El 8 de abril de 2019, el Estado norteamericano clasificó como “terroristas” a los Pasdarán (Guardianes de la Revolución), la principal fuerza militar de Irán, la que interviene en Siria y que posee parte de la economía iraní. El 2 de mayo, el gobierno de Estados Unidos endureció las sanciones: fin de las exenciones para algunos países (entre ellos, la India) que importan petróleo iraní; prohibición de las exportaciones de acero, aluminio, cobre … Como siempre, son los trabajadores las principales víctimas de la restricción del comercio, del estrangulamiento económico, de la caída de la producción y de la Inflación galopante.

El 5 de mayo, la Casa Blanca anunció el despliegue en la región de un portaaviones y cuatro bombarderos con capacidad nuclear, invocando sin pruebas “una serie de indicaciones y advertencias inquietantes”. En 1964, el presidente de los Estados Unidos (Partido Demócrata) comenzó la guerra en Vietnam de la misma manera, argumentando amenazas militares en el Golfo de Tonkin. Hoy en día, está demostrado que fue una falsificación, como el pretexto de las “armas de destrucción masiva” de Saddam Hussein, de las que Bolton fue uno de los inventores en 2003. El asesor militar de Trump es, desde hace mucho tiempo, partidario de la guerra contra Irán.

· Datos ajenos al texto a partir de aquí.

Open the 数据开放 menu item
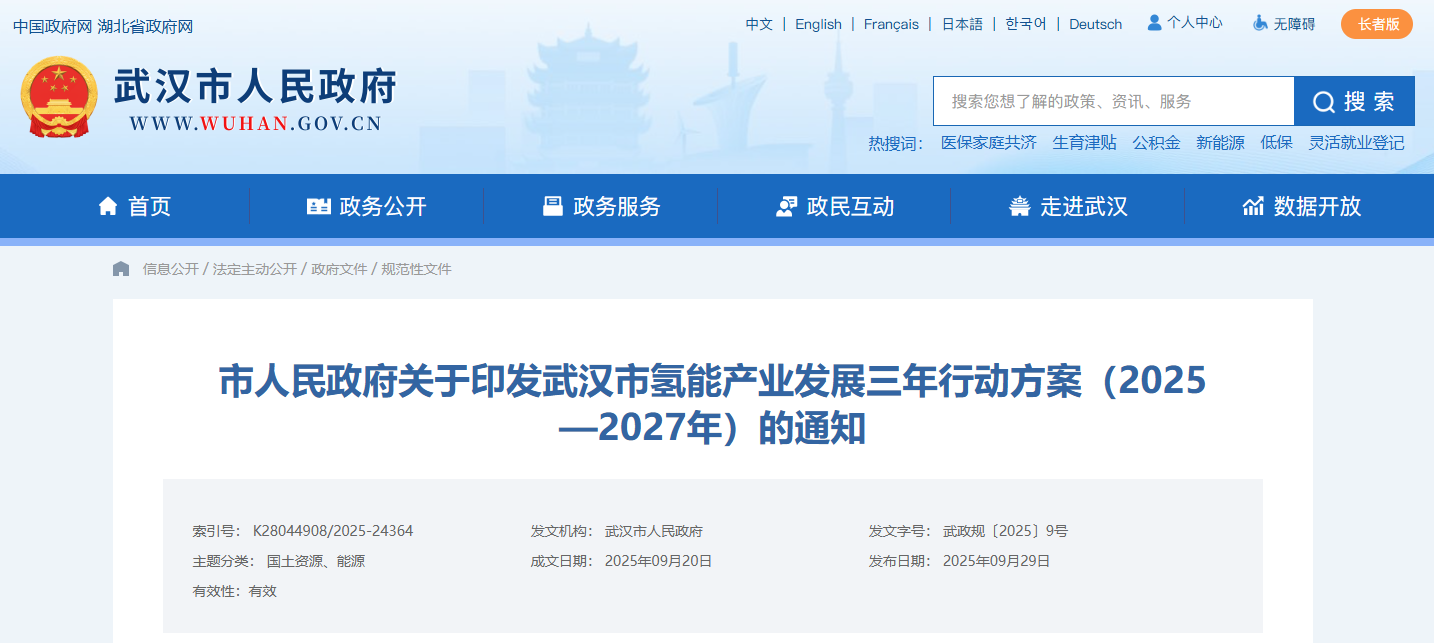pyautogui.click(x=1317, y=206)
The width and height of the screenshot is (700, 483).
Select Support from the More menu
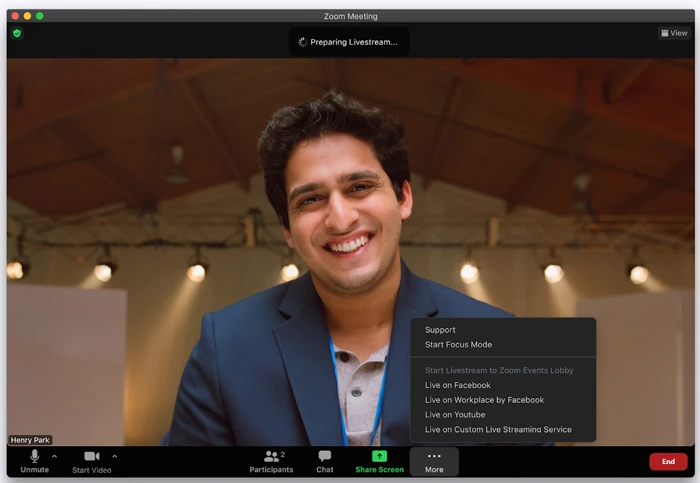click(440, 330)
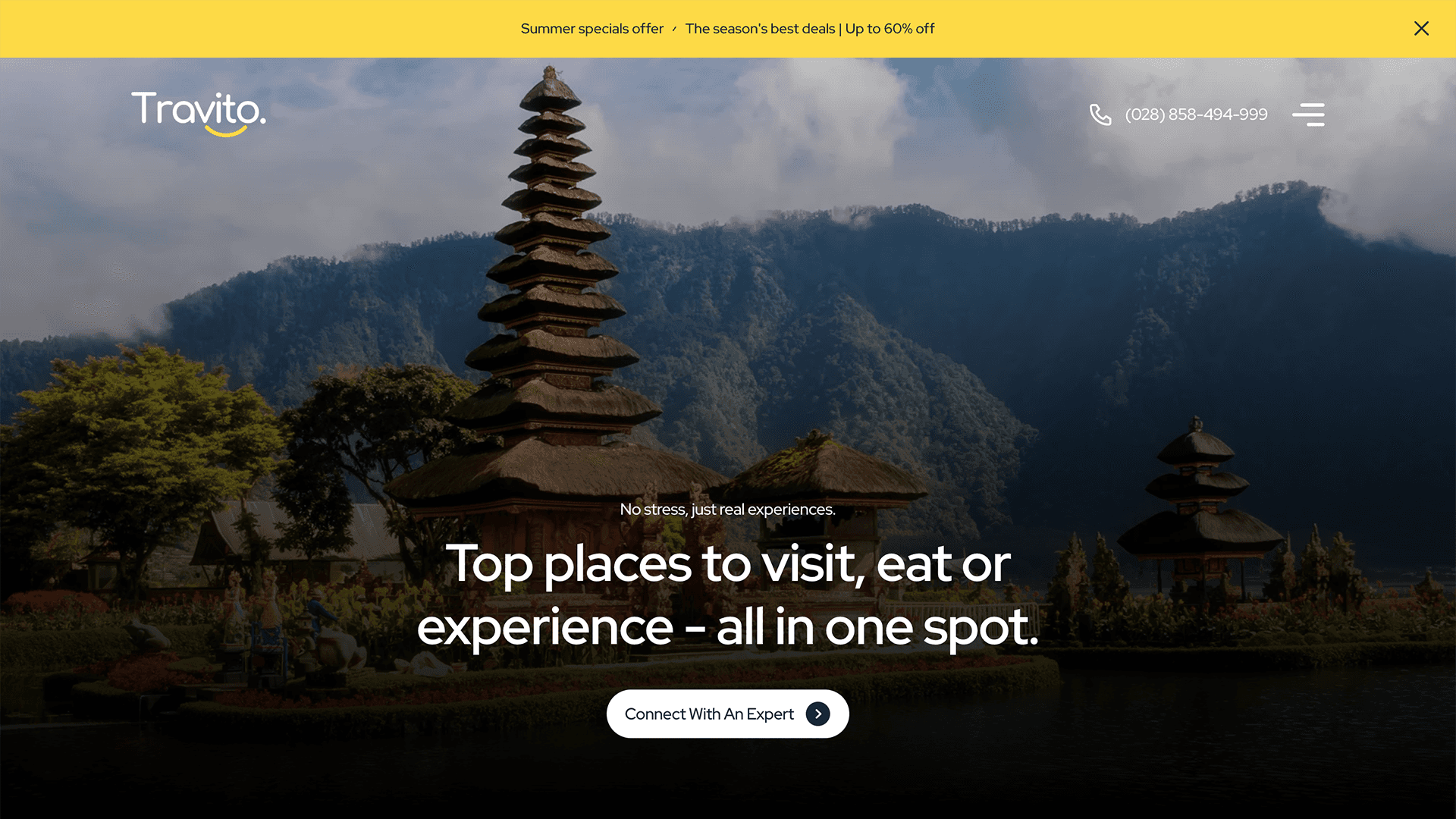Close the summer specials banner
This screenshot has width=1456, height=819.
(1421, 28)
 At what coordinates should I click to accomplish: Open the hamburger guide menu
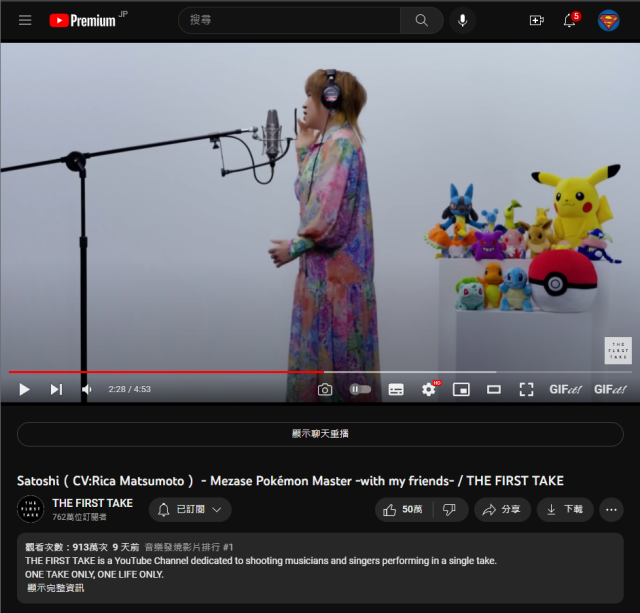pyautogui.click(x=25, y=20)
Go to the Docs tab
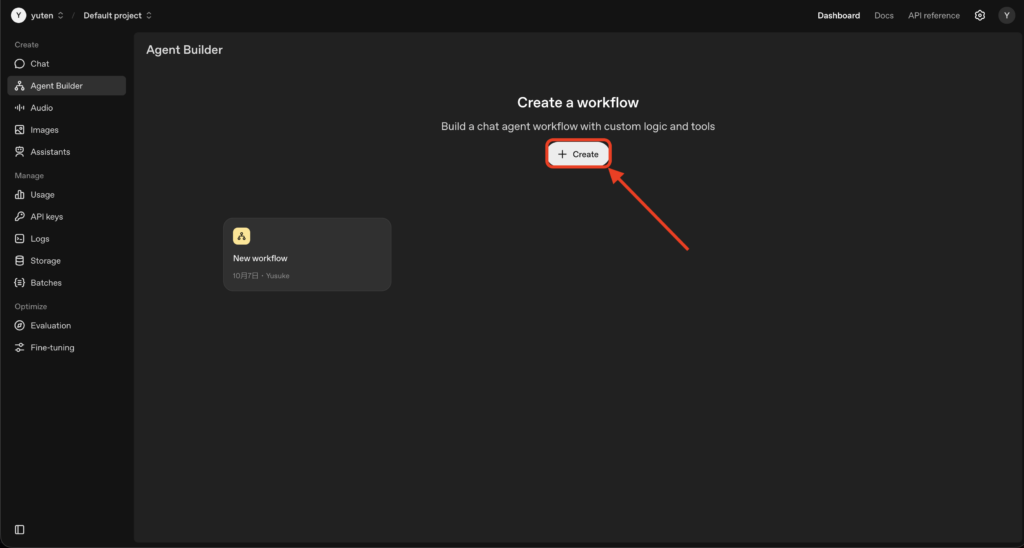 pos(884,16)
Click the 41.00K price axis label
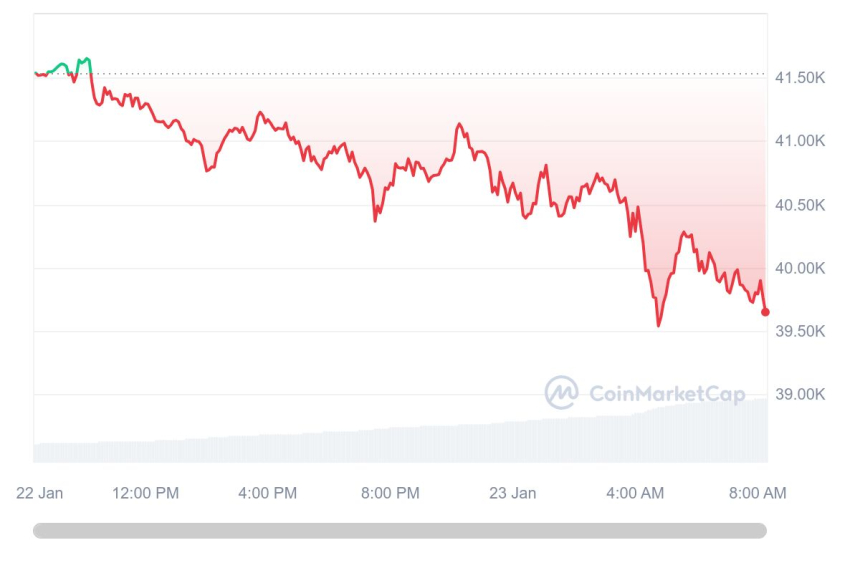 [x=799, y=141]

Mantiene relaciones con los monárquicos exiliados (alrededor de Reza Pahlavi) y con los Mojahedin del Pueblo vinculados al régimen iraquí y luego al imperialismo estadounidense (OMPI de Rajavi).

Los Estados Unidos podrían hacer un trabajo serio de destrucción, pero solo Israel puede hacer lo que es necesario. Dicha acción debe combinarse con un vogoroso apoyo americano a la oposición iraní, cuyo objetivo será el cambio de régimen en Teherán. (John Bolton, Para detener la bomba iraní, bombardear Irán, 26 de marzo de 2015)

Desde entonces, en el Mediterráneo se ha reforzado el arsenal, con el pretexto de “actividades navales anormales” de los barcos iraníes.

El jueves pasado, en una reunión de los principales asesores de seguridad nacional de Trump, el secretario interino de Defensa Patrick Shenahan presentó un plan militar actualizado que prevé enviar hasta 120,000 soldados a Oriente Medio si Irán atacara a las fuerzas estadounidenses o acelerara su trabajo con armas nucleares. (New York Times, 13 de mayo de 2019)

El 13 de mayo, Pompeo irrumpió sin ser invitado en una reunión de ministros de Asuntos Exteriores de la Unión Europea en Bruselas para intentar obtener, sin éxito, el apoyo a su política de agresión contra Irán. El mismo día, la prensa española informó sobre una carta secreta de Washington denunciando el plan de la UE para crear un ejército europeo. Pocos días después, el presidente de los Estados Unidos escribió un mensaje belicoso.

Si Irán quiere pelear, será el fin oficial de Irán. Nunca más amenazas contra los Estados Unidos. (Donald Trump, 19 de mayo de 2019)

Los trabajadores avanzados de todo el mundo están a favor del derrocamiento del régimen ayatolá que nació del aplastamiento de la revolución de 1978-1979, que mató a miles de activistas obreros, que preservó el capitalismo al que está plenamente incorporado, que reprime las huelgas, que oprime a las mujeres y a las minorías nacionales. Pero esta tarea no puede ser confiada a otra burguesía rapaz, a los Netanyahu y los Trump. En la actualidad, las medidas y amenazas extranjeras empujan a la población a apoyar el régimen islamista y refuerzan, dentro de él, al ala más represiva.

Los opositores conservadores de Rohani, que siempre han desconfiado de sus intentos de mejorar las relaciones con los Estados Unidos, se sienten justificados. (The Economist, 11 de mayo de 2019)

La clase obrera y los oprimidos de Irán son los que deben expulsar a los capitalistas y verdugos islamistas. La mejor ayuda para ellos es que el movimiento obrero de los Estados Unidos, Israel y todos los países se oponga a cualquier operación militar contra Irán y exija el levantamiento inmediato del bloqueo económico norteamericano.